> [PARTS OF THE EXERCISE]
**1)** From the SEARCH operator thread, quote the passage that begins at the words "Re: [Discussion] Can" and stops after "recursive Rel/Rex Shuttle.".
**2)** Answer these questions from the SEARCH operator thread:
(a) What kind of Rel/Rex Shuttle is described as not a great deal of work to write?
(b) For which converter is a new configuration parameter proposed?
(c) Once the expressions are converted to Sargs, how can they be optimized?

> [SOURCE TEXT]
-- Start --

Re: [Discussion] Can we forbidden SEARCH operator when use other execution engine?

P.F. ZHAN Wed, 09 Aug 2023 06:53:07 -0700

Thanks. I am planning to go through this operator and follow your
suggestions to handle my business.



On Wed, Aug 9, 2023 at 11:46 James Starr <jamesst...@gmail.com> wrote:

> Alternatively, you could post-process the results after all the
> optimizations are performed.  It is not a great deal of work to write a
> recursive Rel/Rex Shuttle.
>
> James
>
> On Tue, Aug 8, 2023 at 7:12 PM LakeShen <shenleifight...@gmail.com> wrote:
>
> > From calcite's point of view, calcite is not binded to any engine, it is
> > not aware of the specific implementation of the underlying engine, as
> > julian said, SEARCH (and Sarg) is introduced for internal optimization of
> > calcite.
> >
> > In our project, we also do some extra processing for SEARCH (and Sarg),
> > maybe we could add a configuration parameter to control whether have the
> > SEARCH
> > (and Sarg) RexNode. For example,we could add a configuration parameter
> for
> > SqlToRelConverter if the user doesn't want a SEARCH (and Sarg)
> > expression,if false, SqlNode to RelNode would not have the SEARCH (and
> > Sarg) RexNode.
> >
> > Best, LakeShen
> >
> > Julian Hyde <jhyde.apa...@gmail.com> 于2023年8月9日周三 04:28写道：
> >
> > > The optimizations are the reason that SEARCH (and Sarg) exist. For the
> > > simplifier to handle all of the combinations of <, <=, >, >=, =, <>,
> and
> > > AND, OR, NOT is prohibitively expensive; if the same expressions are
> > > converted to Sargs they can be optimized using simple set operations.

-- End --

> [DATA EXTRACT]

-- Start --

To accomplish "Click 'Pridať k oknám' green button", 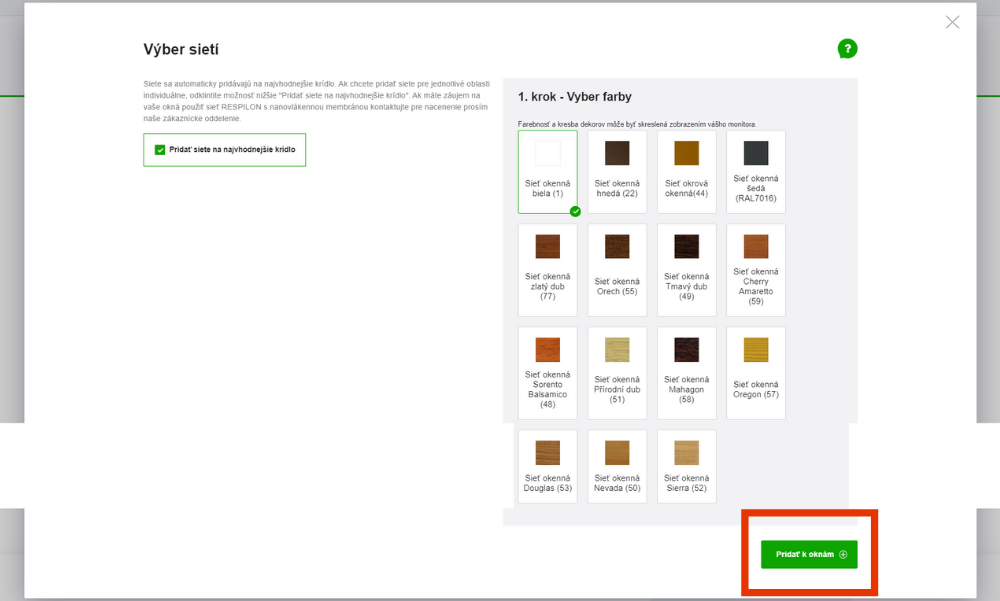I will (x=809, y=554).
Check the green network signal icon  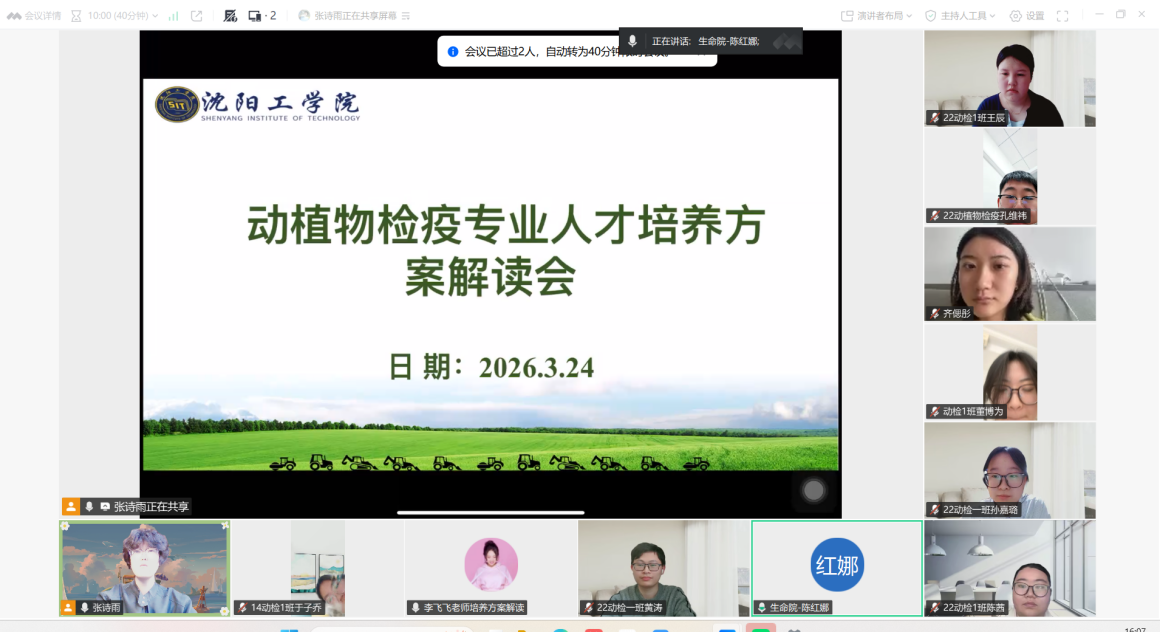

-- End --

> [COMPLETED EXERCISE]
**1)**
Re: [Discussion] Can we forbidden SEARCH operator when use other execution engine?

P.F. ZHAN Wed, 09 Aug 2023 06:53:07 -0700

Thanks. I am planning to go through this operator and follow your
suggestions to handle my business.



On Wed, Aug 9, 2023 at 11:46 James Starr <jamesst...@gmail.com> wrote:

> Alternatively, you could post-process the results after all the
> optimizations are performed.  It is not a great deal of work to write a
> recursive Rel/Rex Shuttle.

**2)**
(a) A recursive Rel/Rex Shuttle.
(b) SqlToRelConverter.
(c) Using simple set operations.